Even though the Senate has the power to unilaterally declassify information, the move appears unlikely to succeed.

A man holds a picture of Jamal Khashoggi during the demonstration in front of Saudi Arabian consulate in Istanbul, Turkey, 25 October 2018. Turkish President Erdogan addressed the parliament on the ca
A man holds a picture of Jamal Khashoggi during the demonstration in front of Saudi Arabian consulate in Istanbul, Turkey [Erdem Sahin/EPA-EFE]

US Senator Ron Wyden said on Friday he will move to compel the United States intelligence chief to release information about the murder of Washington Post columnist Jamal Khashoggi if the administration does not produce a report on the killing before the end of the impeachment trial of President Donald Trump.

Wyden was invoking the Senate’s power to unilaterally declassify intelligence material to push the Trump administration to release a report into the October 2018 killing of Khashoggi at the Saudi consulate in Istanbul, Turkey. Such a report was due by law to have been released earlier this month, a deadline the Democratic senator said the administration had flouted.

The goal, Wyden told reporters, was “naming names with respect to who ordered it, who was complicit, and what might have been done to prevent it”.

Wyden is unlikely to get his way – at least not directly.

Even though the Senate has the power under a 1970s-era authority to unilaterally declassify information, no such move has ever made it out of the Intelligence Committee on which the Oregon Democrat serves as a member.

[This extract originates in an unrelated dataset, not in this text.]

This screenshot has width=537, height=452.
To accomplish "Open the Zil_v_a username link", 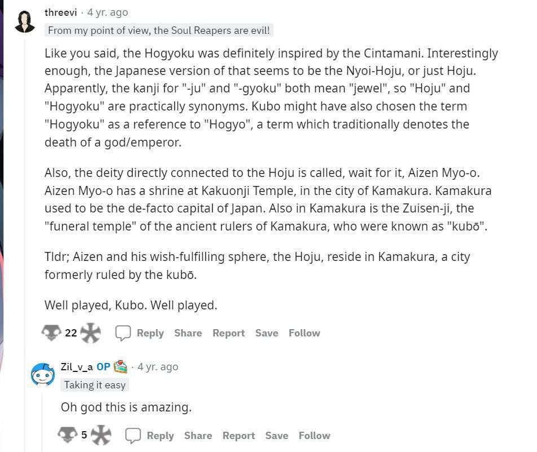I will pyautogui.click(x=76, y=367).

Steven Aftergood, senior research analyst with the Federation of American Scientists’ Project on Government Secrecy, said threatening to use the authority might push the administration to find “an acceptable middle ground – an unclassified version of the assessment, a classified briefing, or something else.”

Wyden said an unclassified assessment was what he was after, predicting that the push would draw support from at least some Republicans on the committee.

“I don’t think there’s a lot of Republican support for carrying water for nondisclosure here,” he said.

The CIA has concluded that Saudi Crown Prince Mohammed bin Salman (MBS) ordered the killing of Khashoggi, sources told Reuters weeks after his death.

Even an unclassified version of that assessment could be explosive, given close ties between the United States and Saudi Arabia and between the Trump administration and Crown Prince Mohammed, in particular.

A spokesman for the Senate Intelligence Committee declined comment. The Office of the Director of National Intelligence said in an email that its response to Congress was “in process”.

The Saudi embassy in Washington, which rejects allegations that Crown Prince Mohammed was involved in Khashoggi’s killing, did not immediately return messages seeking comment.